(Dataset entries)
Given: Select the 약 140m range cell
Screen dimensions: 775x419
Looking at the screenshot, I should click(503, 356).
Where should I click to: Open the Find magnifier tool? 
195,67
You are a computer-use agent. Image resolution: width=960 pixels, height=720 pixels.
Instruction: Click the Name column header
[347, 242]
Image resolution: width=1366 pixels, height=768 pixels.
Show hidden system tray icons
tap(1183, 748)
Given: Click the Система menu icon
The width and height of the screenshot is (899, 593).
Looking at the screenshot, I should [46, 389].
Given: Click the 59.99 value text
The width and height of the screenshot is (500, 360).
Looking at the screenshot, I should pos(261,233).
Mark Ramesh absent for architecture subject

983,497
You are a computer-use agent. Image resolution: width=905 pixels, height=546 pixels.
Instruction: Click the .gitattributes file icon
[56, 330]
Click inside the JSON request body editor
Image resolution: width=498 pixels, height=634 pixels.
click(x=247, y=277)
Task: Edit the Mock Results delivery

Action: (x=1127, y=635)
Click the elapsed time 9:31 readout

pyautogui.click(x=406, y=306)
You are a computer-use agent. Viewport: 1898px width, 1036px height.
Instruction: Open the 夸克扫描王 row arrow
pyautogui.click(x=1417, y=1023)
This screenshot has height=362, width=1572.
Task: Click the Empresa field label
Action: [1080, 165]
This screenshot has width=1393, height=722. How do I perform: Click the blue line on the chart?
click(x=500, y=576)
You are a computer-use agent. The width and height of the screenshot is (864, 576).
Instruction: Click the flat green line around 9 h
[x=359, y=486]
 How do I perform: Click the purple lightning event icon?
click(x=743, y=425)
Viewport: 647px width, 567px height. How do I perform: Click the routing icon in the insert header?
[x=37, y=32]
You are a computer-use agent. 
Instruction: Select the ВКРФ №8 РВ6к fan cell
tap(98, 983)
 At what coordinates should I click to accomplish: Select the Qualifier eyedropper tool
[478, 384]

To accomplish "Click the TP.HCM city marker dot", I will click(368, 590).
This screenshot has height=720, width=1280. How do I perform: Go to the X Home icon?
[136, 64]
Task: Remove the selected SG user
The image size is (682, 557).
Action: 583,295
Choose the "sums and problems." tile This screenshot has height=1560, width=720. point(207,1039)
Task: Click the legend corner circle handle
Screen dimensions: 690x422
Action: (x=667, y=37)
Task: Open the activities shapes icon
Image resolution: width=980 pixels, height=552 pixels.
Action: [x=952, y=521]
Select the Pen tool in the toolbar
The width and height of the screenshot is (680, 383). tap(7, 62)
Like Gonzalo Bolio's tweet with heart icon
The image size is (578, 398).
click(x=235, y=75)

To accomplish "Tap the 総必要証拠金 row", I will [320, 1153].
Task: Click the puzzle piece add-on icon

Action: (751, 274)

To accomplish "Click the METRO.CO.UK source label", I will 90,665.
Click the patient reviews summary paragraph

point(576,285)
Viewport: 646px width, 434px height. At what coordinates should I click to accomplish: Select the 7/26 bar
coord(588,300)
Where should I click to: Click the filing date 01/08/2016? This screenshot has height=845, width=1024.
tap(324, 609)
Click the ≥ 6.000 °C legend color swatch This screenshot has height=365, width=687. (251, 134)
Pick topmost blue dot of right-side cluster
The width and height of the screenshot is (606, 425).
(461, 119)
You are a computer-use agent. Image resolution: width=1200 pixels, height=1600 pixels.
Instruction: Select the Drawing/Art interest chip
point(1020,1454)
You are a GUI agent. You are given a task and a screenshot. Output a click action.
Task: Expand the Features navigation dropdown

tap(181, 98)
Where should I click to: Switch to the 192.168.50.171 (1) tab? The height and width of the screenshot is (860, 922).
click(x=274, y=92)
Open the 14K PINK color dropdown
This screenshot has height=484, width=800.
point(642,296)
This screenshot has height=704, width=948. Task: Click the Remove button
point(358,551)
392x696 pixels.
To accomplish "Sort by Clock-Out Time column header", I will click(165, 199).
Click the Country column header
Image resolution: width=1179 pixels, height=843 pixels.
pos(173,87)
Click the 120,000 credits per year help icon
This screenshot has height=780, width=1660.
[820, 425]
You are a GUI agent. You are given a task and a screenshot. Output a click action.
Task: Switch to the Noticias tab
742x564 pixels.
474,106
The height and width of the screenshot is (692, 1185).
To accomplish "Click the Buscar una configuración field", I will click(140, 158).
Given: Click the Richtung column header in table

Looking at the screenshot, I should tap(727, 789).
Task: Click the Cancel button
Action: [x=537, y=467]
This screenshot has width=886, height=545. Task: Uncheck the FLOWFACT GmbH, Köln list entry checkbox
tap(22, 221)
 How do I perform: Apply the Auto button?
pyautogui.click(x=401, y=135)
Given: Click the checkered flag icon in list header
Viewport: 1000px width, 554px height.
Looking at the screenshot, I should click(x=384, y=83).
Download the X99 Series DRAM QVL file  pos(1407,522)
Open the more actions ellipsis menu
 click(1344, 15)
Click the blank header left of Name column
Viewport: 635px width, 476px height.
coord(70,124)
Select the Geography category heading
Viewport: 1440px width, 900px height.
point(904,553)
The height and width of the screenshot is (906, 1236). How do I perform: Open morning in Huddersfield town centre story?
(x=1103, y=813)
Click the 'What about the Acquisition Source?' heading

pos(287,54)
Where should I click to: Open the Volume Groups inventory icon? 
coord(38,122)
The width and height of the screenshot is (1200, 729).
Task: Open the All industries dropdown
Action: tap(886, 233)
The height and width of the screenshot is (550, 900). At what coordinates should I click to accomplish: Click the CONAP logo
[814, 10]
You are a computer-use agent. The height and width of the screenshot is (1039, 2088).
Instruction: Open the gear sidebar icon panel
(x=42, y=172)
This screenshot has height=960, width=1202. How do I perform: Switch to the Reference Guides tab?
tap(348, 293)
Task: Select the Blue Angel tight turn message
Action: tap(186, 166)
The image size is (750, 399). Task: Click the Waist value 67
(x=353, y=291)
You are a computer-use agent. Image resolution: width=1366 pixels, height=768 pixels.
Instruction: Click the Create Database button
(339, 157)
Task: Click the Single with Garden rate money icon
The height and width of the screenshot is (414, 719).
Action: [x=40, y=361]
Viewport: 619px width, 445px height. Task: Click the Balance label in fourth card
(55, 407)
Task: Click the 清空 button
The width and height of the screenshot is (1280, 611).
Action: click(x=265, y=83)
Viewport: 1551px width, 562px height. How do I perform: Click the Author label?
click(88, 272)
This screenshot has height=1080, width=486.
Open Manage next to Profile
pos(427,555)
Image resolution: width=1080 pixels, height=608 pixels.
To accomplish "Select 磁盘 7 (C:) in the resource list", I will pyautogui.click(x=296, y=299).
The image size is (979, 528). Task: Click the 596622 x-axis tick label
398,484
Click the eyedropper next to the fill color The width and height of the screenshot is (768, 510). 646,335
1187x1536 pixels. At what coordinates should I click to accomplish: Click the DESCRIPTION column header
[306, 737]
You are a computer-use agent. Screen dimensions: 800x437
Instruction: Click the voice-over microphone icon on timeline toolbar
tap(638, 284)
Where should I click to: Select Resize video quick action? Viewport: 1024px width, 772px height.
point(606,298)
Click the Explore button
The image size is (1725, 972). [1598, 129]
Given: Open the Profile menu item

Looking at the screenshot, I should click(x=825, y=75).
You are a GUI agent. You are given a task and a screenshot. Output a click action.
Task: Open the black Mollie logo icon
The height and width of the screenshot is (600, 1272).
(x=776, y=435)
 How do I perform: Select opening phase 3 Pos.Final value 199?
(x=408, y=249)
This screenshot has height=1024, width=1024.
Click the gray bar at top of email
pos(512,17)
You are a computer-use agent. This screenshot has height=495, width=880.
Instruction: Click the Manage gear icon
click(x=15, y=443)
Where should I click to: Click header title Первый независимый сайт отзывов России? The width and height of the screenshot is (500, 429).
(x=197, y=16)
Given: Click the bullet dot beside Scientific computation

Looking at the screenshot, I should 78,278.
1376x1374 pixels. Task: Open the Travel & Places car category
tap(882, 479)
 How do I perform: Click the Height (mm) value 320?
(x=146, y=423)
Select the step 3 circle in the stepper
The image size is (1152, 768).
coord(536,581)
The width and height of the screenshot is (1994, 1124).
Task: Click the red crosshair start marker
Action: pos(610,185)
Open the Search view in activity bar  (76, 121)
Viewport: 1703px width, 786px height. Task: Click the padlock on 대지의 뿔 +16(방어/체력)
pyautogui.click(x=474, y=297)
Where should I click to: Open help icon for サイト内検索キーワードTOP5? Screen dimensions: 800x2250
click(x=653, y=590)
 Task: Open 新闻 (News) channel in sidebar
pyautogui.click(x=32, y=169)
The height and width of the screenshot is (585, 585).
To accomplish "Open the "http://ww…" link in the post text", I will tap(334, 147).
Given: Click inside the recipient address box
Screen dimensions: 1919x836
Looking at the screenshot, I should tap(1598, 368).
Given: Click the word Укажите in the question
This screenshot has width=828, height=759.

§ **Exercise prompt**
Using the data above, reproduce exactly the lines from the line that contains "This screenshot has height=1080, width=486." through the line that contains "You are a computer-use agent. This", including both.

§ **Result below**
This screenshot has height=1080, width=486.
Open Manage next to Profile
pos(427,555)
Image resolution: width=1080 pixels, height=608 pixels.
To accomplish "Select 磁盘 7 (C:) in the resource list", I will pyautogui.click(x=296, y=299).
The image size is (979, 528). Task: Click the 596622 x-axis tick label
398,484
Click the eyedropper next to the fill color The width and height of the screenshot is (768, 510). 646,335
1187x1536 pixels. At what coordinates should I click to accomplish: Click the DESCRIPTION column header
[306, 737]
You are a computer-use agent. Screen dimensions: 800x437
Instruction: Click the voice-over microphone icon on timeline toolbar
tap(638, 284)
Where should I click to: Select Resize video quick action? Viewport: 1024px width, 772px height.
point(606,298)
Click the Explore button
The image size is (1725, 972). [1598, 129]
Given: Open the Profile menu item

Looking at the screenshot, I should click(x=825, y=75).
You are a GUI agent. You are given a task and a screenshot. Output a click action.
Task: Open the black Mollie logo icon
The height and width of the screenshot is (600, 1272).
(x=776, y=435)
 How do I perform: Select opening phase 3 Pos.Final value 199?
(x=408, y=249)
This screenshot has height=1024, width=1024.
Click the gray bar at top of email
pos(512,17)
You are a computer-use agent. This screenshot has height=495, width=880.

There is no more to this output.